### EXERCISE BRIEF:
No pictures belong in the copy. Reproduce exactly the lines beginning at the line containing "Select the Bo...m block in right task" and continuing to the end of the entries below.

### Collected data entries:
*** Begin section ***

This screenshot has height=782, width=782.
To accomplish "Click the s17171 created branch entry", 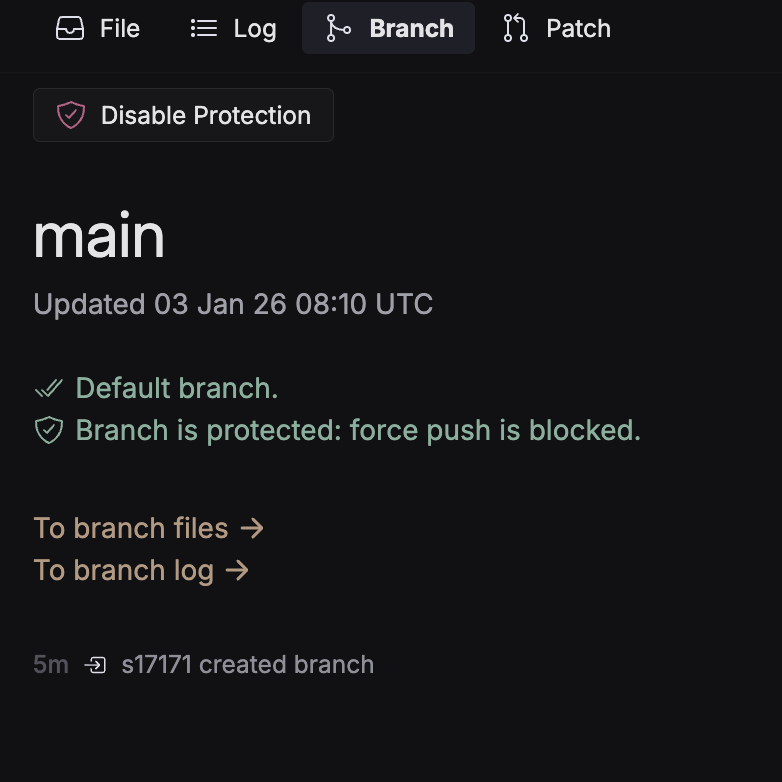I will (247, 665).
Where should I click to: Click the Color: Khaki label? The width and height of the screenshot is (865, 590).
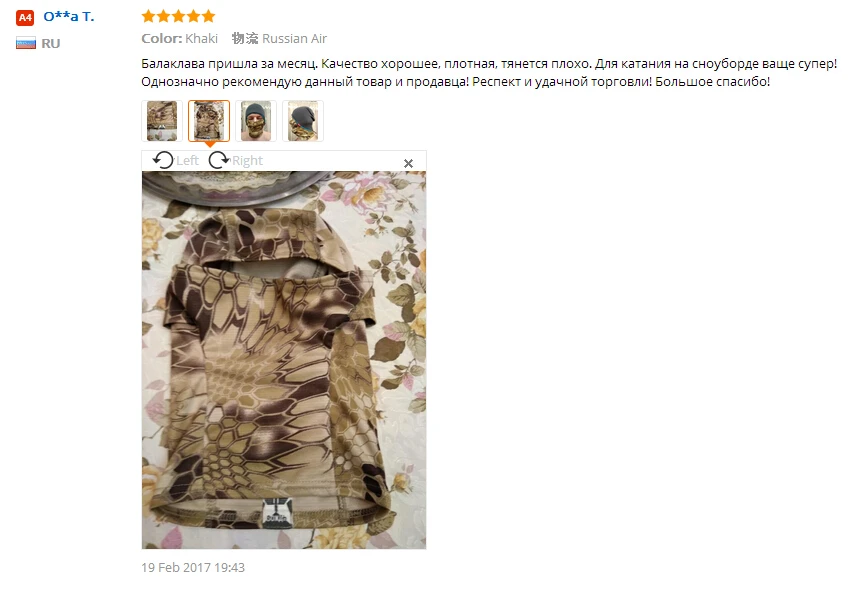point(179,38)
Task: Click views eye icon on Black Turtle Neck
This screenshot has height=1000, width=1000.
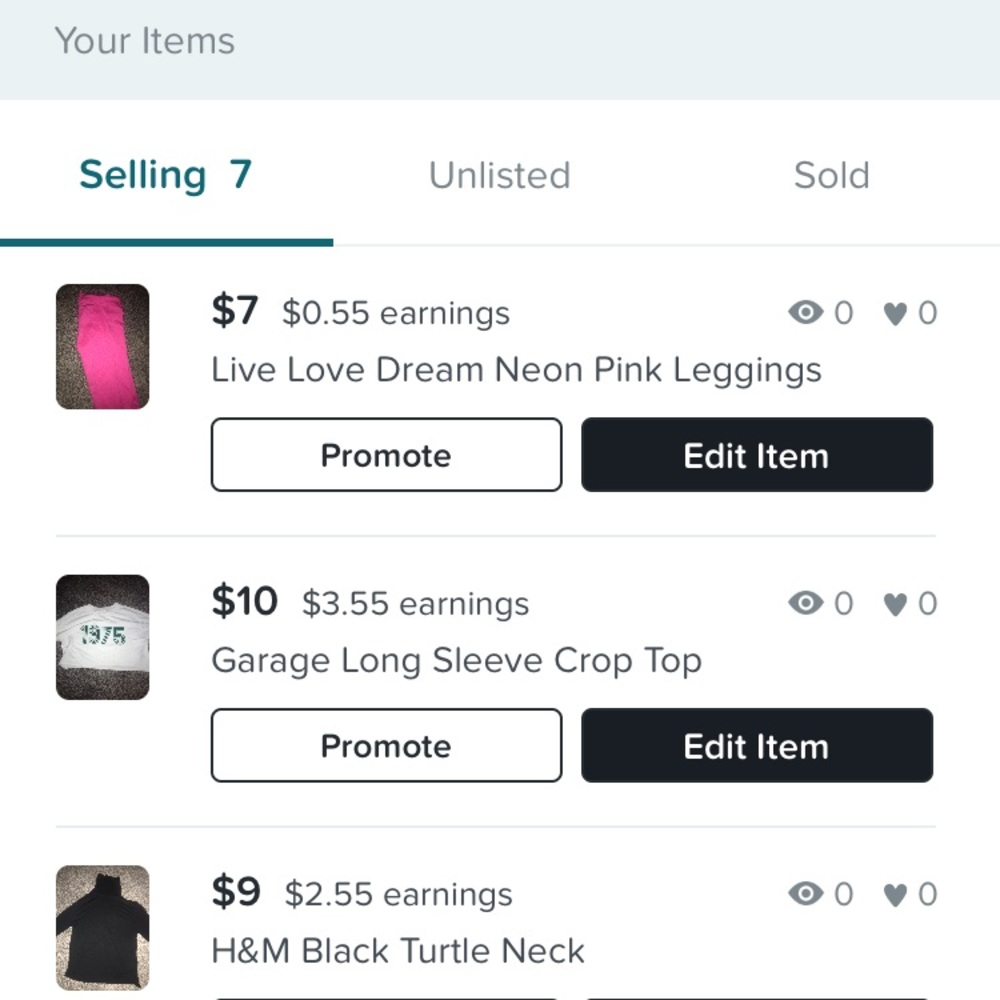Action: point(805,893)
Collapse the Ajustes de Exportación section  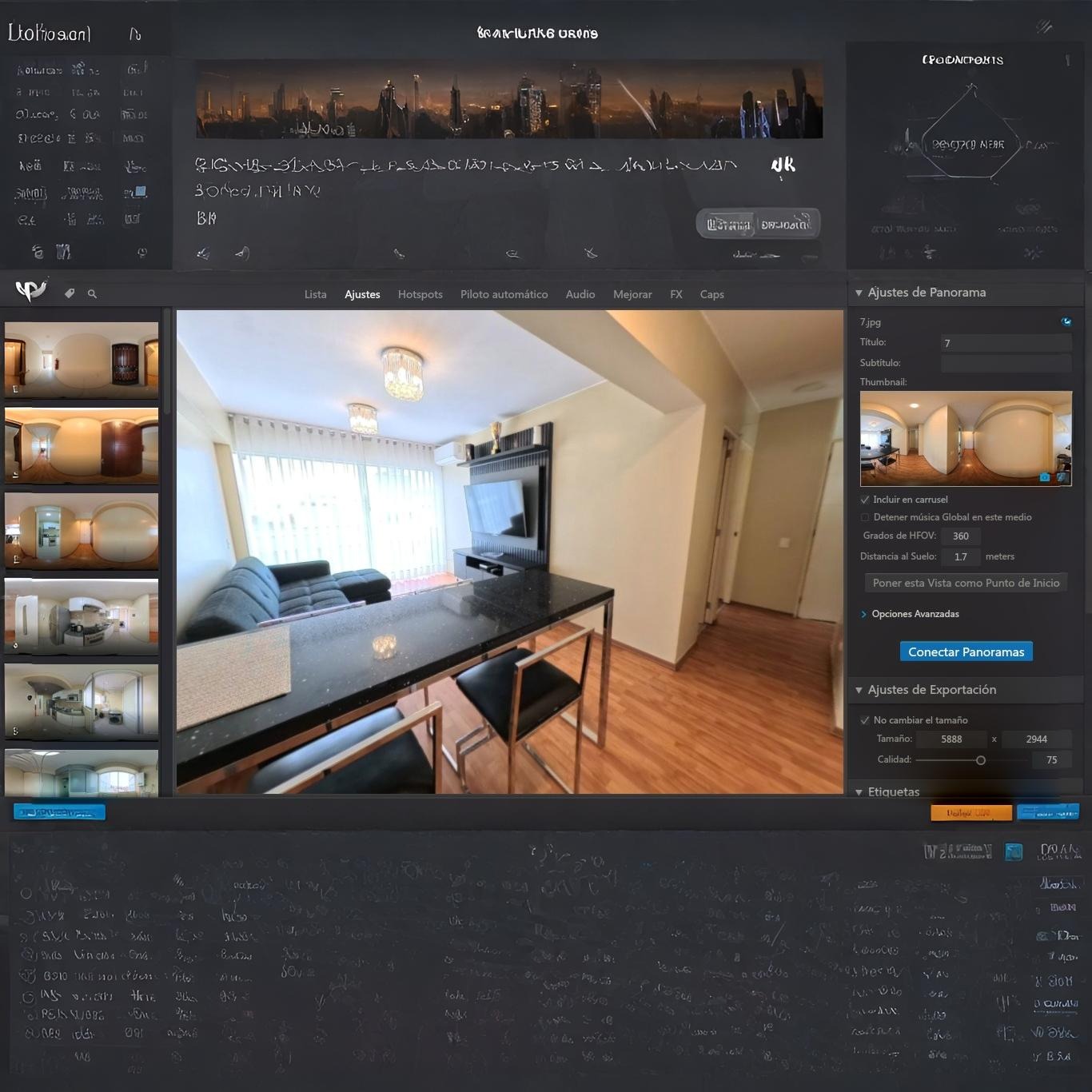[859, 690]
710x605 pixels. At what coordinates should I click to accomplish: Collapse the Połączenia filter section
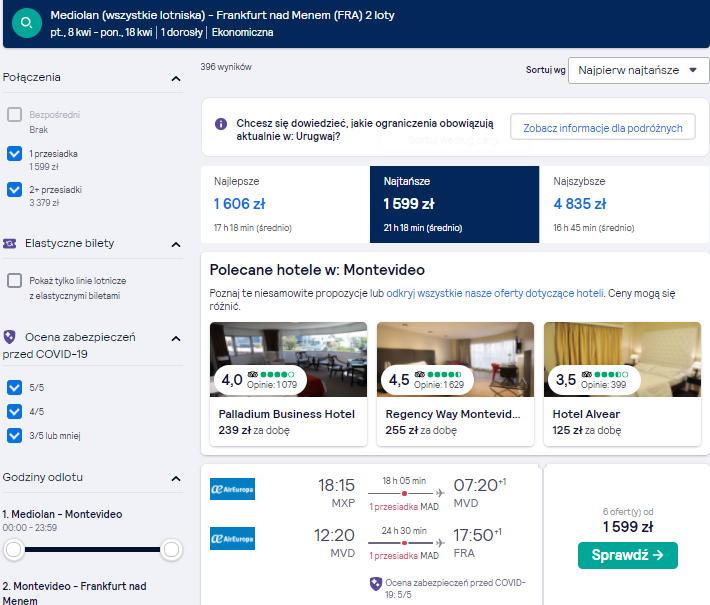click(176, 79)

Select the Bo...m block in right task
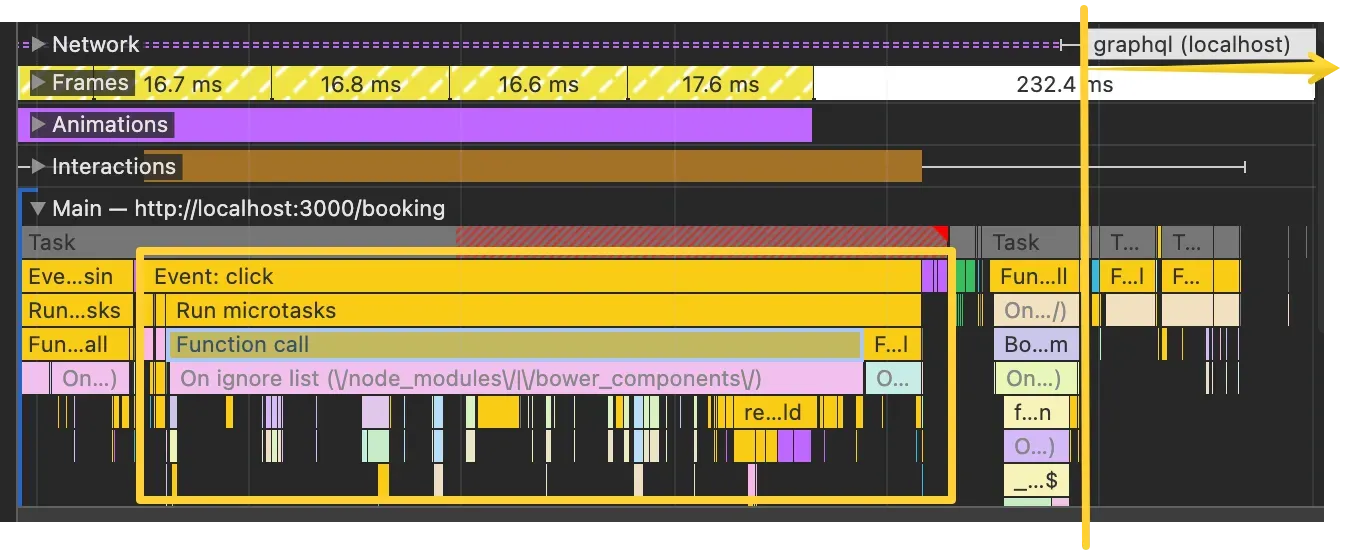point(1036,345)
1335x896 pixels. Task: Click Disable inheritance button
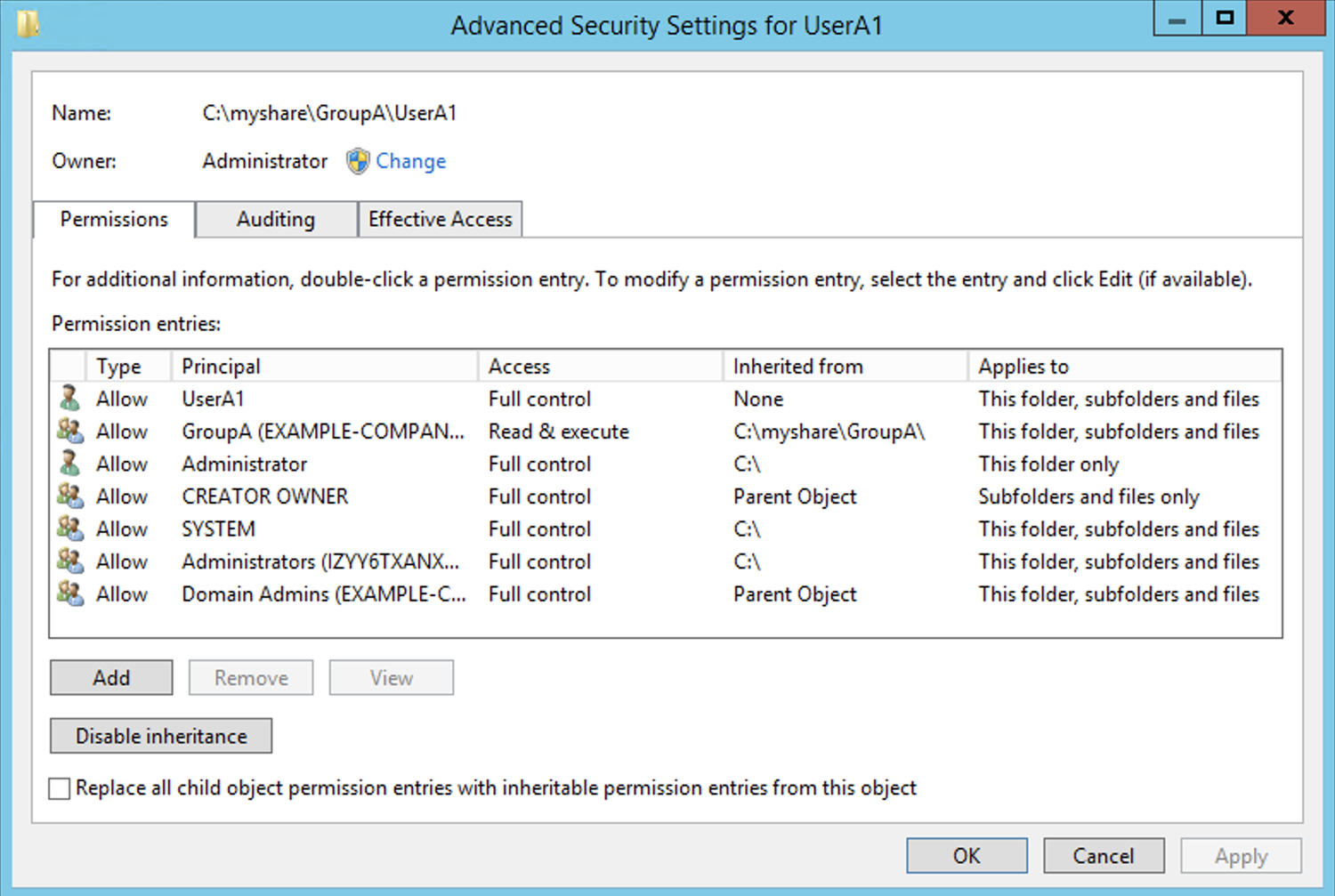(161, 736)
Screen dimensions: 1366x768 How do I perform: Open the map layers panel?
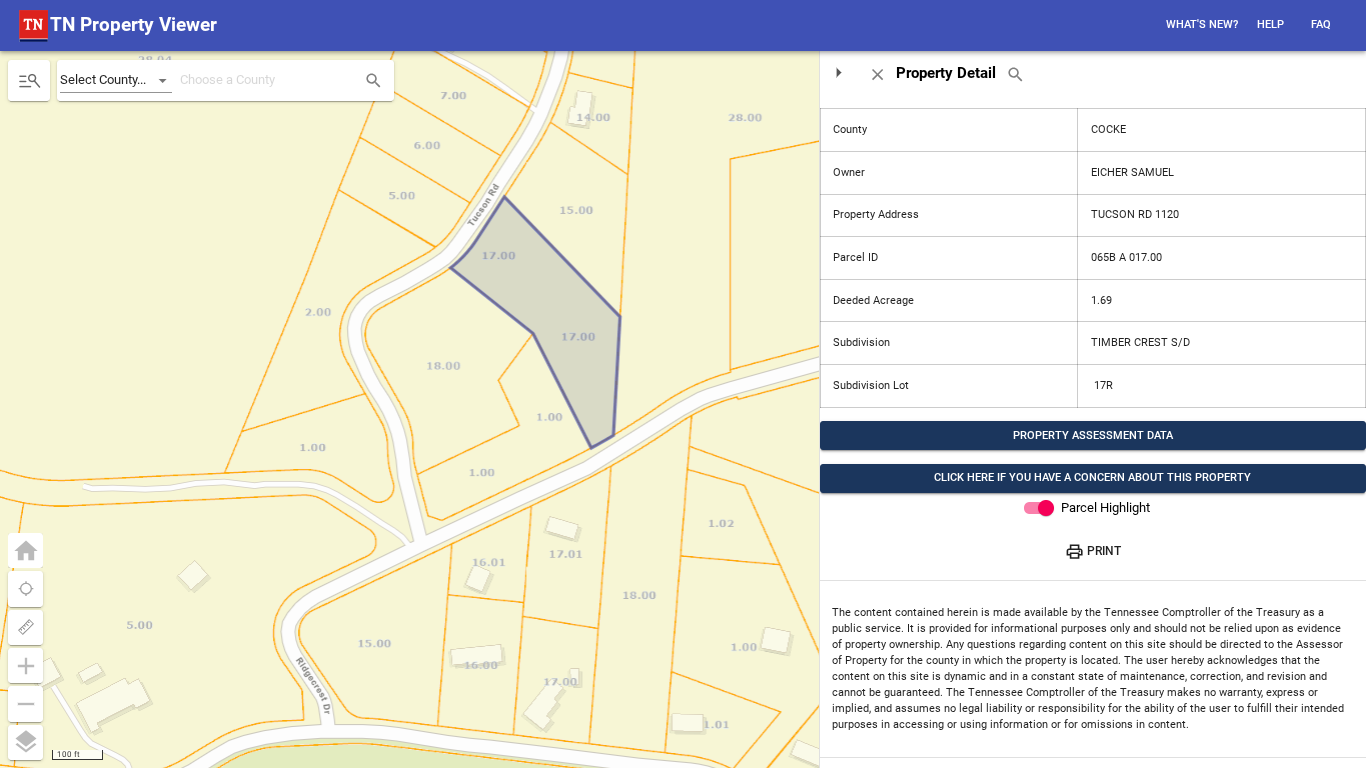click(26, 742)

*** End section ***

### YOUR RESPONSE:
Select the Bo...m block in right task
point(1036,345)
1335x896 pixels. Task: Click Disable inheritance button
(161, 736)
Screen dimensions: 1366x768 How do I perform: Open the map layers panel?
click(26, 742)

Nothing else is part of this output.